Genius Papers is another student helper that offers "high-quality" and "low-priced" term papers. "You will be happy and successful," the Web site promises potential customers.

If your are too lazy or simply too busy writing your own term paper, Genius Papers is right at hand. For a one-time fee of $9.95, you get access to pre-written papers for an entire year.

Screen shot of Web site

Some sites, such as Term Paper Emporium and Absolutely Free: Online Essays offer student papers for free. Simply press the button and download -- if you find the paper you want, that is.

Students are, of course, fully aware of these Web site helpers, and some people worry that the Internet, once hailed as the ultimate learning tool, could become the best tool yet for cheating.

For teachers, the problem is figuring out whether a student's authorship is authentic. But, as teaching assistant Jane Morrison explained, the task may not be too difficult for the perceiving teacher.

"Students who have gotten it off the Internet don't look at me, (they) twitch a little bit, and look at their feet.
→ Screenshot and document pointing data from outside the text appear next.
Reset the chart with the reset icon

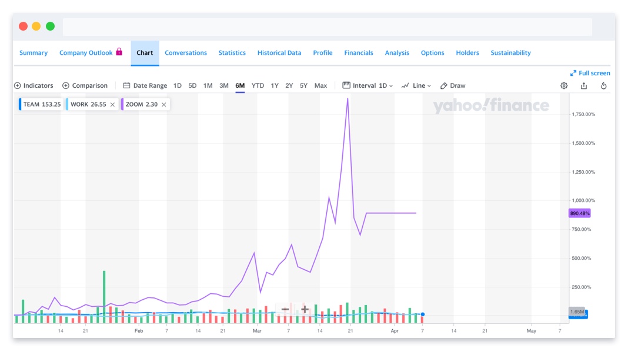[x=603, y=85]
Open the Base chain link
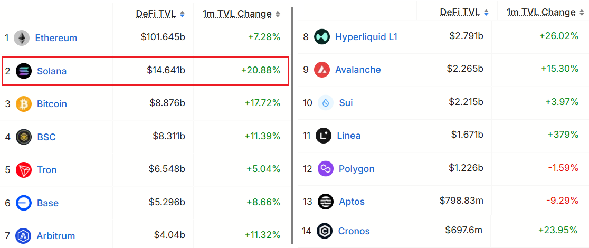Screen dimensions: 589x248 pos(48,203)
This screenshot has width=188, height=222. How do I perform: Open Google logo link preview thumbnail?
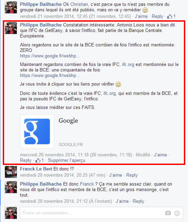(37, 131)
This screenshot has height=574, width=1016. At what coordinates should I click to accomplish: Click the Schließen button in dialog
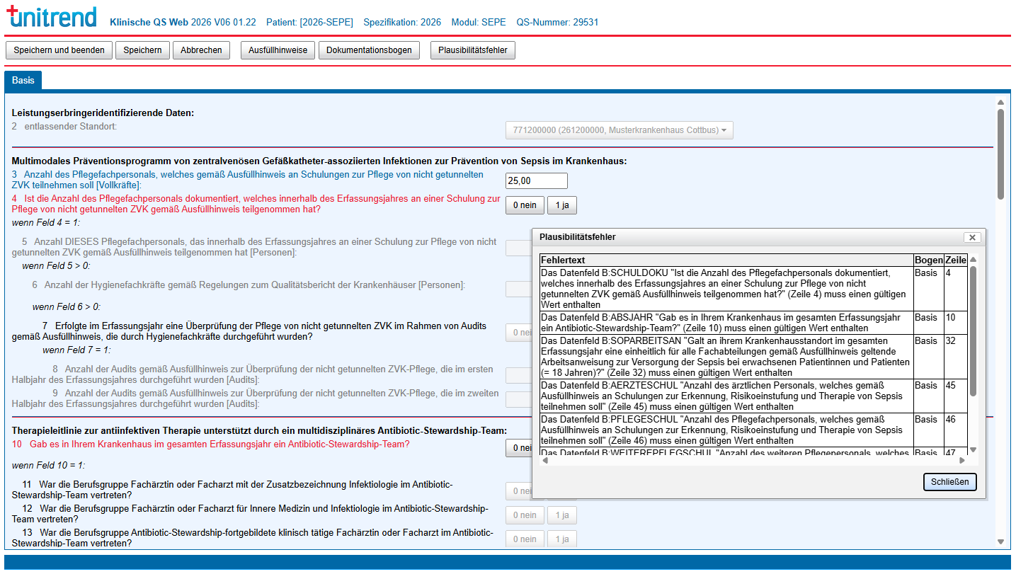(x=950, y=482)
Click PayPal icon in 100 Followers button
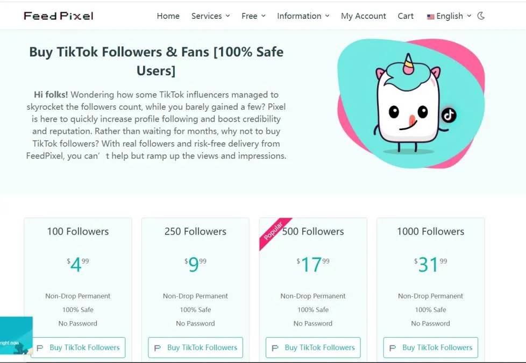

And students who wrote every bit of it can talk about the paper very intelligently and look me in the eye," Morrison said.

Faking term papers is nothing new, and plagiarism has been for sale for years. But the advent of the Internet raises the question: Is the new technology making cheating more widespread?

A senior official at Berkeley doubts it. "Students who are inclined to cheat are going to cheat regardless of the technology. I think it's sort of a cynical notion to think that this new tool is going to spread the incidence of cheating," Gary Handman said.

This view was backed by Berkeley graduate student Arianne Chernock, who says that, after all, students have to decide what's best for themselves. "It's a question of honesty. We're here to learn, so we've got to make the most of it ourselves."

And inventive teachers can make their assignment almost cheat-proof.

"If you couch the assignment in a creative way, and if students, for instance, have to transform the information into a flyer, or do a drama, or write something in first person narrative," then you may curb illicit work, said library media teacher Leslie Farmer.

That kind of strategy, some experts say, will force to students do more than simply download their education.

Correspondent Rusty Dornin contributed to this report.